Read the data below. Then repeat all of it exactly.

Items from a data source

----

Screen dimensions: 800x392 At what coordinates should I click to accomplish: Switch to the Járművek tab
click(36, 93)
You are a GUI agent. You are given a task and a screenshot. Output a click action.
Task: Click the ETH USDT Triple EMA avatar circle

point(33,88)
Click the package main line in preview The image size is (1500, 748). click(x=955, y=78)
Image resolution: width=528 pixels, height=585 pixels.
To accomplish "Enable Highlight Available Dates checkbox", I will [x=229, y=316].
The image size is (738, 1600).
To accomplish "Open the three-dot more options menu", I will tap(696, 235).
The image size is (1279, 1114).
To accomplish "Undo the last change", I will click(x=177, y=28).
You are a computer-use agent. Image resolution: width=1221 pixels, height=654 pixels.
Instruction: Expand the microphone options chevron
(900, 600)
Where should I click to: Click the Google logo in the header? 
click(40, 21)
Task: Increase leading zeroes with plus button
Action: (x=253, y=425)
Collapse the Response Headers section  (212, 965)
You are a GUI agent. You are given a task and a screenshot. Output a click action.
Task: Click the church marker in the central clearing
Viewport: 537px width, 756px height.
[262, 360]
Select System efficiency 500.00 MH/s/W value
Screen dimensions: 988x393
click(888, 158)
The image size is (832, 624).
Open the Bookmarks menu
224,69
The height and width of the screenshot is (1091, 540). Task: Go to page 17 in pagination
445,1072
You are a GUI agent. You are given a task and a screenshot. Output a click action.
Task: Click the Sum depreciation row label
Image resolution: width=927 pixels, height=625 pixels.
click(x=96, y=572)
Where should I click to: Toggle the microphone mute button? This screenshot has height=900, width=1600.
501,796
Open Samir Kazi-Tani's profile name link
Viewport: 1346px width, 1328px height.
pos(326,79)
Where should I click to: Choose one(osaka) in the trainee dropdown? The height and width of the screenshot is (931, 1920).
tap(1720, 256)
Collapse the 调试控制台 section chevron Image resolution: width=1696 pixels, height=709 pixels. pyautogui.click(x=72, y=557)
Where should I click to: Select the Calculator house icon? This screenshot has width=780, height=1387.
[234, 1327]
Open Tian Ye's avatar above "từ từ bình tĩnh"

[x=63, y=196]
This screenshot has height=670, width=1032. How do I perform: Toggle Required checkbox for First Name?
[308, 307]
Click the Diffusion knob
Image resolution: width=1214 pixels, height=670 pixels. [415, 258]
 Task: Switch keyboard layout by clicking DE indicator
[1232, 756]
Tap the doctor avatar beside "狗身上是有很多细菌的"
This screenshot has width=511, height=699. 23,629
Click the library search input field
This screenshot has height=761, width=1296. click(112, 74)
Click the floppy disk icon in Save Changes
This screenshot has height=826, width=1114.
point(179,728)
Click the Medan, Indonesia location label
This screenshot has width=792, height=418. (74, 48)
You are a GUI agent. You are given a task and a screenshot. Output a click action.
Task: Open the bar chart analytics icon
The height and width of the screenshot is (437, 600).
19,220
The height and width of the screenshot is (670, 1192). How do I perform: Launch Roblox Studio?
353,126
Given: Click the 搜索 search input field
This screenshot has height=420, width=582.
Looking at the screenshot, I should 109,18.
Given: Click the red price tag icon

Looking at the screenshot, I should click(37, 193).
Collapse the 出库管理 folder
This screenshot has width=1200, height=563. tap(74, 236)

----

• Response:
Screen dimensions: 800x392 At what coordinates should I click to accomplish: Switch to the Járművek tab
click(36, 93)
You are a GUI agent. You are given a task and a screenshot. Output a click action.
Task: Click the ETH USDT Triple EMA avatar circle

point(33,88)
Click the package main line in preview The image size is (1500, 748). click(x=955, y=78)
Image resolution: width=528 pixels, height=585 pixels.
To accomplish "Enable Highlight Available Dates checkbox", I will [x=229, y=316].
The image size is (738, 1600).
To accomplish "Open the three-dot more options menu", I will tap(696, 235).
The image size is (1279, 1114).
To accomplish "Undo the last change", I will click(x=177, y=28).
You are a computer-use agent. Image resolution: width=1221 pixels, height=654 pixels.
Instruction: Expand the microphone options chevron
(900, 600)
Where should I click to: Click the Google logo in the header? 
click(40, 21)
Task: Increase leading zeroes with plus button
Action: (x=253, y=425)
Collapse the Response Headers section  (212, 965)
You are a GUI agent. You are given a task and a screenshot. Output a click action.
Task: Click the church marker in the central clearing
Viewport: 537px width, 756px height.
[262, 360]
Select System efficiency 500.00 MH/s/W value
Screen dimensions: 988x393
click(888, 158)
The image size is (832, 624).
Open the Bookmarks menu
224,69
The height and width of the screenshot is (1091, 540). Task: Go to page 17 in pagination
445,1072
You are a GUI agent. You are given a task and a screenshot. Output a click action.
Task: Click the Sum depreciation row label
Image resolution: width=927 pixels, height=625 pixels.
click(x=96, y=572)
Where should I click to: Toggle the microphone mute button? This screenshot has height=900, width=1600.
501,796
Open Samir Kazi-Tani's profile name link
Viewport: 1346px width, 1328px height.
pos(326,79)
Where should I click to: Choose one(osaka) in the trainee dropdown? The height and width of the screenshot is (931, 1920).
tap(1720, 256)
Collapse the 调试控制台 section chevron Image resolution: width=1696 pixels, height=709 pixels. pyautogui.click(x=72, y=557)
Where should I click to: Select the Calculator house icon? This screenshot has width=780, height=1387.
[234, 1327]
Open Tian Ye's avatar above "từ từ bình tĩnh"

[x=63, y=196]
This screenshot has height=670, width=1032. How do I perform: Toggle Required checkbox for First Name?
[308, 307]
Click the Diffusion knob
Image resolution: width=1214 pixels, height=670 pixels. [415, 258]
 Task: Switch keyboard layout by clicking DE indicator
[1232, 756]
Tap the doctor avatar beside "狗身上是有很多细菌的"
This screenshot has width=511, height=699. 23,629
Click the library search input field
This screenshot has height=761, width=1296. click(112, 74)
Click the floppy disk icon in Save Changes
This screenshot has height=826, width=1114.
point(179,728)
Click the Medan, Indonesia location label
This screenshot has width=792, height=418. (74, 48)
You are a GUI agent. You are given a task and a screenshot. Output a click action.
Task: Open the bar chart analytics icon
The height and width of the screenshot is (437, 600).
19,220
The height and width of the screenshot is (670, 1192). How do I perform: Launch Roblox Studio?
353,126
Given: Click the 搜索 search input field
This screenshot has height=420, width=582.
Looking at the screenshot, I should 109,18.
Given: Click the red price tag icon

Looking at the screenshot, I should click(37, 193).
Collapse the 出库管理 folder
This screenshot has width=1200, height=563. tap(74, 236)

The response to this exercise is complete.